INPUT RECORDS section start
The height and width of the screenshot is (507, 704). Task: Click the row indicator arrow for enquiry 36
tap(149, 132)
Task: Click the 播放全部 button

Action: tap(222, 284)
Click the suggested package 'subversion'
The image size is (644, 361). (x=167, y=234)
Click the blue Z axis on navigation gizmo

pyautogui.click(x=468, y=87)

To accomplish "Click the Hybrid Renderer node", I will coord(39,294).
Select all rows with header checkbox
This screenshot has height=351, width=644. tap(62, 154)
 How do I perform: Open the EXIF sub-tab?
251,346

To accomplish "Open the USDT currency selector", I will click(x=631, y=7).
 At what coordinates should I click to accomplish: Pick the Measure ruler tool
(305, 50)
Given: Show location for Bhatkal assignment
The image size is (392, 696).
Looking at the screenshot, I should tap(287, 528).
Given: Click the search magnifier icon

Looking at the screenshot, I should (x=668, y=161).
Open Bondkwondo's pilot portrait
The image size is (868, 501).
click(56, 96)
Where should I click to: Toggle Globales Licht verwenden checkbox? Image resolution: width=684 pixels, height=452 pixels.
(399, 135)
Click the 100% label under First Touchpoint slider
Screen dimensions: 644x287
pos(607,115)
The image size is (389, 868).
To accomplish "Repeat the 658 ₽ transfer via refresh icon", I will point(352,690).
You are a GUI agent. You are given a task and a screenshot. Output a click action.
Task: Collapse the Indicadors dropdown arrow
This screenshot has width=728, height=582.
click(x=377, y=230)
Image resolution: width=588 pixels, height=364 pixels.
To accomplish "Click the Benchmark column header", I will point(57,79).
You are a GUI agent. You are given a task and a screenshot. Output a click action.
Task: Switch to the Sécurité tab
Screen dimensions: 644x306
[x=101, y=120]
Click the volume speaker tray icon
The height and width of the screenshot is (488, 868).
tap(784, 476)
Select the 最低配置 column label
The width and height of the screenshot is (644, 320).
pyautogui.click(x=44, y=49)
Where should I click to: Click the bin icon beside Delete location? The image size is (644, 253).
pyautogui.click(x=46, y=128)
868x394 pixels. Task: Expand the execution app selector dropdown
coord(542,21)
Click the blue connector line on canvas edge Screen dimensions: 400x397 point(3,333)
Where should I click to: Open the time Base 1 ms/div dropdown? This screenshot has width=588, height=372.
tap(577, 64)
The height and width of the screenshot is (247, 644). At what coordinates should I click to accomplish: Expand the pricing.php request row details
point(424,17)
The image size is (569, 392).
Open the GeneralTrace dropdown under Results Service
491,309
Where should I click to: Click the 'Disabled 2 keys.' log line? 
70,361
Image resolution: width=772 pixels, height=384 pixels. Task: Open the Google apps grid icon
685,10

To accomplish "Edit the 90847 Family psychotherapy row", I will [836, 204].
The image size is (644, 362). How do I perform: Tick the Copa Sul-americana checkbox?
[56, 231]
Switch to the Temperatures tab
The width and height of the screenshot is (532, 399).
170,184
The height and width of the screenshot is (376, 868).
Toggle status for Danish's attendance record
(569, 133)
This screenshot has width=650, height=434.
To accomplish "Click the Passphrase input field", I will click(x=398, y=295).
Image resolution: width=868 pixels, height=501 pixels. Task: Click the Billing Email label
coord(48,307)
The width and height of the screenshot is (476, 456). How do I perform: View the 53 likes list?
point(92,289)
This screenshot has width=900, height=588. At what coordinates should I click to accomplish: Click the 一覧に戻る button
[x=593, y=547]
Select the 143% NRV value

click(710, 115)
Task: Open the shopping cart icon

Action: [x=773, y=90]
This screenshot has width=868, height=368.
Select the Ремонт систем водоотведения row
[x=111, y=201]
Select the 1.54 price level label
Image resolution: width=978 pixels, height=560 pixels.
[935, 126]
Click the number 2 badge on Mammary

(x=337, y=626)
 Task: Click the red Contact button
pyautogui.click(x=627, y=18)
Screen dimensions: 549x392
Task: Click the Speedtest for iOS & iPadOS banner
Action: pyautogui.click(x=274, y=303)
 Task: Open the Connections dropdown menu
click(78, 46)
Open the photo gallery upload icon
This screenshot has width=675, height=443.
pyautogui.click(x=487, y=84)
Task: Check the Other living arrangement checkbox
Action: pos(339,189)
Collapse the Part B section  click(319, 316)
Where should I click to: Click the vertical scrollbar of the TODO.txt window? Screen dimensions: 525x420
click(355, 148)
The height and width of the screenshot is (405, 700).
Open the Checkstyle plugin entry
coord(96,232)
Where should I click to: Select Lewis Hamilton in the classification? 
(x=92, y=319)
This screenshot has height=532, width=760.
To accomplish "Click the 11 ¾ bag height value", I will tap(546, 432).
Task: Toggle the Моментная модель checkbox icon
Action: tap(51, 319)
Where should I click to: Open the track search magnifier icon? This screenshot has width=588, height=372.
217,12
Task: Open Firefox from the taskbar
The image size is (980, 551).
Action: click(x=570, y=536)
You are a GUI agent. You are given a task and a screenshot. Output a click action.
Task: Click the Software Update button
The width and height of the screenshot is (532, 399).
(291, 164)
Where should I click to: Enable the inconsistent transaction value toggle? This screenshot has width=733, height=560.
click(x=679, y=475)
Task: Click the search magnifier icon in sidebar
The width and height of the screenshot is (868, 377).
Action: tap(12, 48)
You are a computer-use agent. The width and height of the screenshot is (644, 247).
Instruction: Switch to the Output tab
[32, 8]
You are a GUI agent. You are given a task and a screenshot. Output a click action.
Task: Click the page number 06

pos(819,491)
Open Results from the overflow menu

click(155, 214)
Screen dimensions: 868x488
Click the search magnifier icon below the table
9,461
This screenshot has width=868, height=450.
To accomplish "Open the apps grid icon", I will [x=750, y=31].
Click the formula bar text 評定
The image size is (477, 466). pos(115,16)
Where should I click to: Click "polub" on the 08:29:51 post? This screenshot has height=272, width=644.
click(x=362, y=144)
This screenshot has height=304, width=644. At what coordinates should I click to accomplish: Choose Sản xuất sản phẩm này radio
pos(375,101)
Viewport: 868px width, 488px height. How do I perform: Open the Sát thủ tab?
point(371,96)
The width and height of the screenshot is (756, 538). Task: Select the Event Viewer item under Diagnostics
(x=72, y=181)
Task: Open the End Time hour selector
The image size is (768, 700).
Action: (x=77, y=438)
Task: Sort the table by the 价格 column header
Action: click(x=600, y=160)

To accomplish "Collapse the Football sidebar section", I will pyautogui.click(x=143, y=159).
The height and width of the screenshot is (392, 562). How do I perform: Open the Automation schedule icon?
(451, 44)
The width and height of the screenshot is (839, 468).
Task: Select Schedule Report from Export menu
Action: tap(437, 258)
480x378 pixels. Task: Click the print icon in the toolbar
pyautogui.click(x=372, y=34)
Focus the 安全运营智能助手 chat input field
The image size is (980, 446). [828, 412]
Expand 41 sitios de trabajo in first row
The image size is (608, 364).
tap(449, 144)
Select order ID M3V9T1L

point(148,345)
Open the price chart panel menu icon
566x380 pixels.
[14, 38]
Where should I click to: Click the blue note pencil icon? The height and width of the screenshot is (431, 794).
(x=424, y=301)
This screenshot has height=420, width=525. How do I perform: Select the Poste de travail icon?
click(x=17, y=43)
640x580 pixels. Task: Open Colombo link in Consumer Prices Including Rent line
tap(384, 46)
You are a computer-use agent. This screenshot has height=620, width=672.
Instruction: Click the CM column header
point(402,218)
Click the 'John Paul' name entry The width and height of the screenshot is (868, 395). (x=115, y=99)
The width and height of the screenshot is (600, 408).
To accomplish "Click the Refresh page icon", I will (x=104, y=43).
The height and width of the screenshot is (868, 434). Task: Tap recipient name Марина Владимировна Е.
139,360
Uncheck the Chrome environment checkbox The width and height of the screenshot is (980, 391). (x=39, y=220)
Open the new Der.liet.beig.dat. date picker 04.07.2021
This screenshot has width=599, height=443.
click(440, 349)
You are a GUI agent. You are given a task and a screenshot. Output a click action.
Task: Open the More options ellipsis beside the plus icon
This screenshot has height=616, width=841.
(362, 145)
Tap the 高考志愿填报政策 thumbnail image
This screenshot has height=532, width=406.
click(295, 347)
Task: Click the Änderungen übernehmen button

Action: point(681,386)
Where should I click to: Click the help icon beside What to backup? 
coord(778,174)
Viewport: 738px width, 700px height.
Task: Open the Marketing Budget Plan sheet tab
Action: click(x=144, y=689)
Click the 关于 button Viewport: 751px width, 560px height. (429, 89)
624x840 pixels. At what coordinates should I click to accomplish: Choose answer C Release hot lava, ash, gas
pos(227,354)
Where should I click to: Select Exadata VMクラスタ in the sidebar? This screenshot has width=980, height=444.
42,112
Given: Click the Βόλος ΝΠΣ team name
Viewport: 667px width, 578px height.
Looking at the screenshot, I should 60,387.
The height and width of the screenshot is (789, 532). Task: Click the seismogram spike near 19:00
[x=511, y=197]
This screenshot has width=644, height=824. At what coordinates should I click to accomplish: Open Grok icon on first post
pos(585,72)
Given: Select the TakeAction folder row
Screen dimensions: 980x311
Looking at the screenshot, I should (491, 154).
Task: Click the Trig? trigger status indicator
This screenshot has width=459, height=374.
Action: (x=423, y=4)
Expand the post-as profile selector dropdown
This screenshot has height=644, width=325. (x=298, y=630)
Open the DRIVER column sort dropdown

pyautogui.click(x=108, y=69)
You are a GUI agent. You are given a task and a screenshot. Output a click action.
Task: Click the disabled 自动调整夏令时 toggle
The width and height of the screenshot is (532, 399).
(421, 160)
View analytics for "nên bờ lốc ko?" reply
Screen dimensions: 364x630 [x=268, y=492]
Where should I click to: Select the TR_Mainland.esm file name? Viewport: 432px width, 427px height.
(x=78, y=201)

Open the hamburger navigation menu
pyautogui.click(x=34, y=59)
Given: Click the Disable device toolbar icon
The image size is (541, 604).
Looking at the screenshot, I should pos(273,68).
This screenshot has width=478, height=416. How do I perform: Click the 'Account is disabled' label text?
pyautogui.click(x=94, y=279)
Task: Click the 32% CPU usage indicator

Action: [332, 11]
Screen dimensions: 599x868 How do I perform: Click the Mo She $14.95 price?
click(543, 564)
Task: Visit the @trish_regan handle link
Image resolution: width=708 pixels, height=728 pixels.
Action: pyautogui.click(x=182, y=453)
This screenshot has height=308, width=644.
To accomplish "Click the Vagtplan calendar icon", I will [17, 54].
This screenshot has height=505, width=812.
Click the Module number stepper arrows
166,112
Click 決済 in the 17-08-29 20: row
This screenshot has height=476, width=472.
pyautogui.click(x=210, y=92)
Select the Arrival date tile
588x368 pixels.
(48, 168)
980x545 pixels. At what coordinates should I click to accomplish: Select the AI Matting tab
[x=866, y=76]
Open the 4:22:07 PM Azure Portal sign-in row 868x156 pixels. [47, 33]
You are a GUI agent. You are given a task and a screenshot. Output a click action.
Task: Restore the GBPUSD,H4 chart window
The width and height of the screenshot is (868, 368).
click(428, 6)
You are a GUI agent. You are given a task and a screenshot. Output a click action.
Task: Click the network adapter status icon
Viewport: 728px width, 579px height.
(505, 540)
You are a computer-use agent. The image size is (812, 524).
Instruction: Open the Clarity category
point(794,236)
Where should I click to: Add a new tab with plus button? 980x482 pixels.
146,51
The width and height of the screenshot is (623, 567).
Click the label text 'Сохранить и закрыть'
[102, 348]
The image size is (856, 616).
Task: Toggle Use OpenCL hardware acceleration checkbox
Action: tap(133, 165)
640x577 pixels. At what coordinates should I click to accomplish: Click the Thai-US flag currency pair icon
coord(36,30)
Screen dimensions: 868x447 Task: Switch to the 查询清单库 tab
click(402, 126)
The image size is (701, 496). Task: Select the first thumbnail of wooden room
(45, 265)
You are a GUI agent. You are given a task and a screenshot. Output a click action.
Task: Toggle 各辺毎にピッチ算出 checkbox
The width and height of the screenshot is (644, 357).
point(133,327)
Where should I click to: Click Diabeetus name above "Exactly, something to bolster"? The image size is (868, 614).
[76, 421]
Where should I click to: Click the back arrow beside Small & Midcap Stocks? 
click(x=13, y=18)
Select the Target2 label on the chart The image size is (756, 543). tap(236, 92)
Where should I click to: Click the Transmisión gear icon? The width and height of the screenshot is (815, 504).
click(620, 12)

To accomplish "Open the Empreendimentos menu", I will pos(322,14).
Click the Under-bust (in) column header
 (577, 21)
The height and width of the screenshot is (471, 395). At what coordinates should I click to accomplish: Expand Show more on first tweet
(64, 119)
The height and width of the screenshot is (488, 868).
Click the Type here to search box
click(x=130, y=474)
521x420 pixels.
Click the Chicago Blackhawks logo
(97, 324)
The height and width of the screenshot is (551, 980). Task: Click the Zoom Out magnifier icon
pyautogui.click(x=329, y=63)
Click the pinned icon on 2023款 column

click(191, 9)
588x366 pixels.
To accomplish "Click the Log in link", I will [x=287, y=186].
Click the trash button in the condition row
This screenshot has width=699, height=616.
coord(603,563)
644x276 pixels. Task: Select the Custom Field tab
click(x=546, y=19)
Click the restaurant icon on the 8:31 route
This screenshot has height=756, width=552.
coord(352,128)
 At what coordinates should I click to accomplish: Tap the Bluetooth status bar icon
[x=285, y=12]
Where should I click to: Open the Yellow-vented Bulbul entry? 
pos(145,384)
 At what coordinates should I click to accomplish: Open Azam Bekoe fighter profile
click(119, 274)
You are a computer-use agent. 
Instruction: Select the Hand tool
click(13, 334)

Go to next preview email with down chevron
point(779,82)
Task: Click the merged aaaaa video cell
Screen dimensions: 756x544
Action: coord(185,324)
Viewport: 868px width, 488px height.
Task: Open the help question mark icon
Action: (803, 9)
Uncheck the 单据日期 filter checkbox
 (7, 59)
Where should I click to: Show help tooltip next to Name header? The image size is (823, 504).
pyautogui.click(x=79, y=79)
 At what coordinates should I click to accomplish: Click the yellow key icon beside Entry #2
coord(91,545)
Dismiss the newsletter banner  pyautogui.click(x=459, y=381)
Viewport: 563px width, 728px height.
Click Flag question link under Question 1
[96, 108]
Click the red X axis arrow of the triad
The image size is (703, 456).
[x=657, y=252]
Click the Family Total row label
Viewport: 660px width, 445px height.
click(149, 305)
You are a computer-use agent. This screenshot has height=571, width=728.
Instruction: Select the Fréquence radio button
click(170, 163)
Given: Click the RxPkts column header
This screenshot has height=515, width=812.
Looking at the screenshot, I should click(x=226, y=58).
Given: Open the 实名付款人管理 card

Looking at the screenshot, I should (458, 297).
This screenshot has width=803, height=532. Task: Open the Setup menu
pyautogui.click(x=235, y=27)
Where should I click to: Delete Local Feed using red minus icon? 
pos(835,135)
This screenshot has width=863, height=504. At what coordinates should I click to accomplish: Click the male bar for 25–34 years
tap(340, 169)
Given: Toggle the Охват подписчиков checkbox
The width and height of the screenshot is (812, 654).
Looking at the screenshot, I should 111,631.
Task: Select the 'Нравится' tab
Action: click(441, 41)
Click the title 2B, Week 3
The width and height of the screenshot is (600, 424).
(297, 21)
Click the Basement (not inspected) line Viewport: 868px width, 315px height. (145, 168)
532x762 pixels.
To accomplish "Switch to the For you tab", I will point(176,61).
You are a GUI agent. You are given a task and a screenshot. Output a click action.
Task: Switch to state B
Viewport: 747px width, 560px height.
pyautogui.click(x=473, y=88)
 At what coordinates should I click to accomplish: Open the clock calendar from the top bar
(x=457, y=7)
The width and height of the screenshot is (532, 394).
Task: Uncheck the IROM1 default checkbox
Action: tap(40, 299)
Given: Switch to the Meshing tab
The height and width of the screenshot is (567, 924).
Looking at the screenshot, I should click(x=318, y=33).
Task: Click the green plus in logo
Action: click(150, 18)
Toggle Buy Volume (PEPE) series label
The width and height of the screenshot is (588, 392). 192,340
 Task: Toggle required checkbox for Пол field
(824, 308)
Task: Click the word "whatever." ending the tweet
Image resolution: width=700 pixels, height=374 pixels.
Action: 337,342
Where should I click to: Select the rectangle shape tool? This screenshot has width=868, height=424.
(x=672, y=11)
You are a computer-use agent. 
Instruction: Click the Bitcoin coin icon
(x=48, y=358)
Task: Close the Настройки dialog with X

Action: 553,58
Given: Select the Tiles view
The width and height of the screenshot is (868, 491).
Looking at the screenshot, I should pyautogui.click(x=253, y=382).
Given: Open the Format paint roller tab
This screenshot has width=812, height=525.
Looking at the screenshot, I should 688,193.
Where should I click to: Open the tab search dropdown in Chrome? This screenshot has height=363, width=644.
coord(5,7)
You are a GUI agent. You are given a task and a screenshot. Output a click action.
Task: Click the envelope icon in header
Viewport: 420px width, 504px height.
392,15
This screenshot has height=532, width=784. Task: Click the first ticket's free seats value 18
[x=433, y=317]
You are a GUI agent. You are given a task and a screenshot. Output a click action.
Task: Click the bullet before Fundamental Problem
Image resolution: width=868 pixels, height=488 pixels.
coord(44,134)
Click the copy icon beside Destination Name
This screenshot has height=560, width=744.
INPUT RECORDS section end
TASK DETAILS: In the lines above, find the word "computer" and copy each line that contains it.

ANSWER TO THIS TASK:
You are a computer-use agent. The width and height of the screenshot is (644, 247).
You are a computer-use agent. This screenshot has height=620, width=672.
You are a computer-use agent. The image size is (812, 524).
You are a computer-use agent. 
You are a computer-use agent. This screenshot has height=571, width=728.
You are a computer-use agent. 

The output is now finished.